§ **Written exercise**
In the extract on speciesism, what name does Melanie Joy give to the invisible belief system under which people eat animals?

:: Extract

In his short history of speciesism, Peter Singer establishes that the practical matter of ‘the rule of the human animal over other animals’ can only be properly understood as ‘the manifestations of the ideology of our species – that is, the attitudes which we, the dominant animal, have toward the other animals’ (2015: 185). Singer notes that our attitudes towards animals are formed when we are very young and that ‘we eat animal flesh long before we are capable of understanding that what we are eating is the dead body of an animal’ (2015: 214). With its depiction of meat farming human bodies, Cloud Atlas makes a direct comparison between the dead bodies of humans, as abhorrent, with the dead bodies of animals, as widely accepted. In doing so, the film draws attention to the ‘invisible belief system’ that Melanie Joy refers to as carnism; the theory that ‘we eat animals without thinking about what we are doing and why because the belief system that underlies this behaviour is invisible’ (Joy, 2010: 29).

::::
:: Data extract

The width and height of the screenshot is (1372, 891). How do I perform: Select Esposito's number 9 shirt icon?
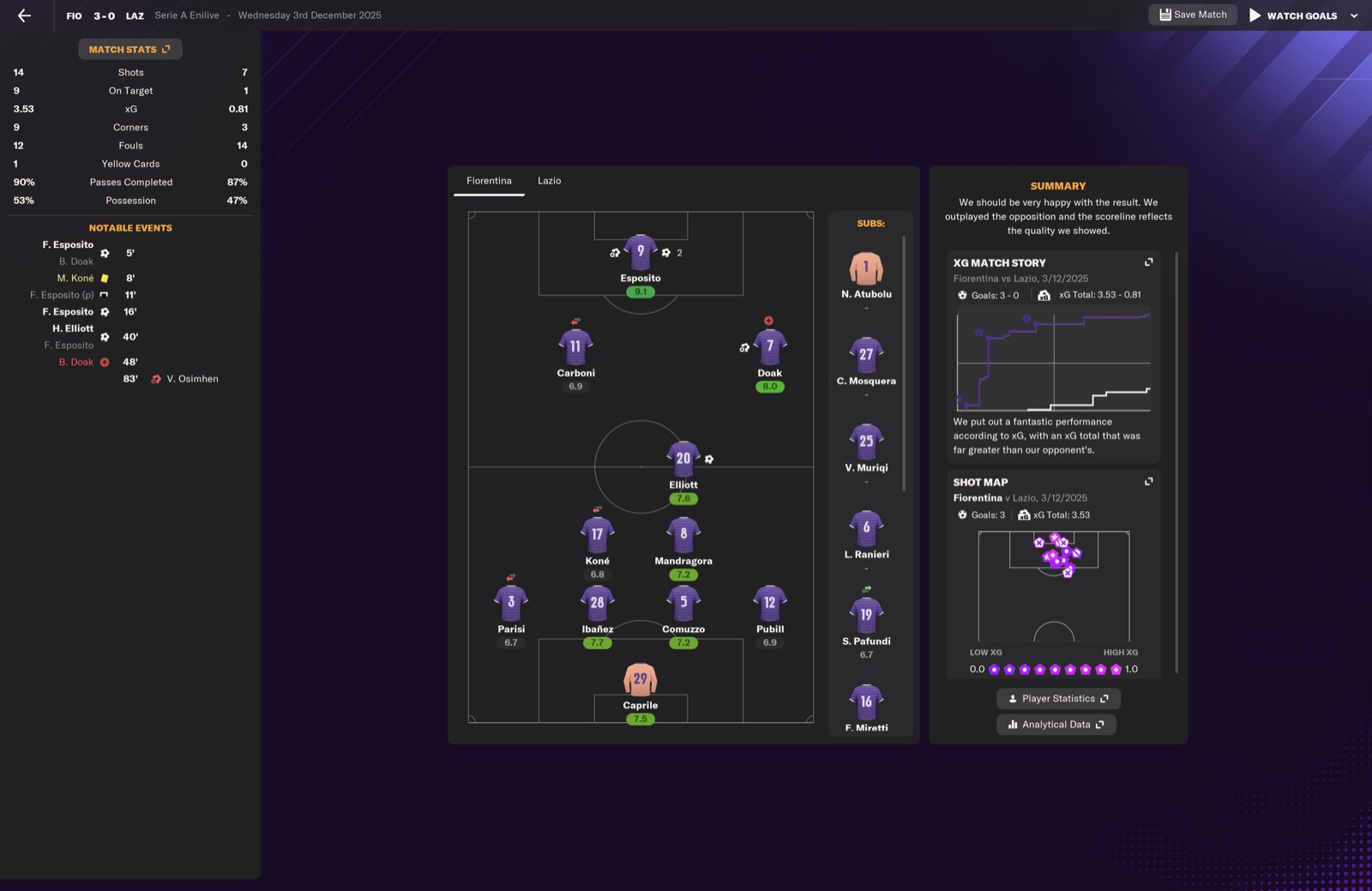tap(641, 252)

::::

§ **The reply**
Carnism.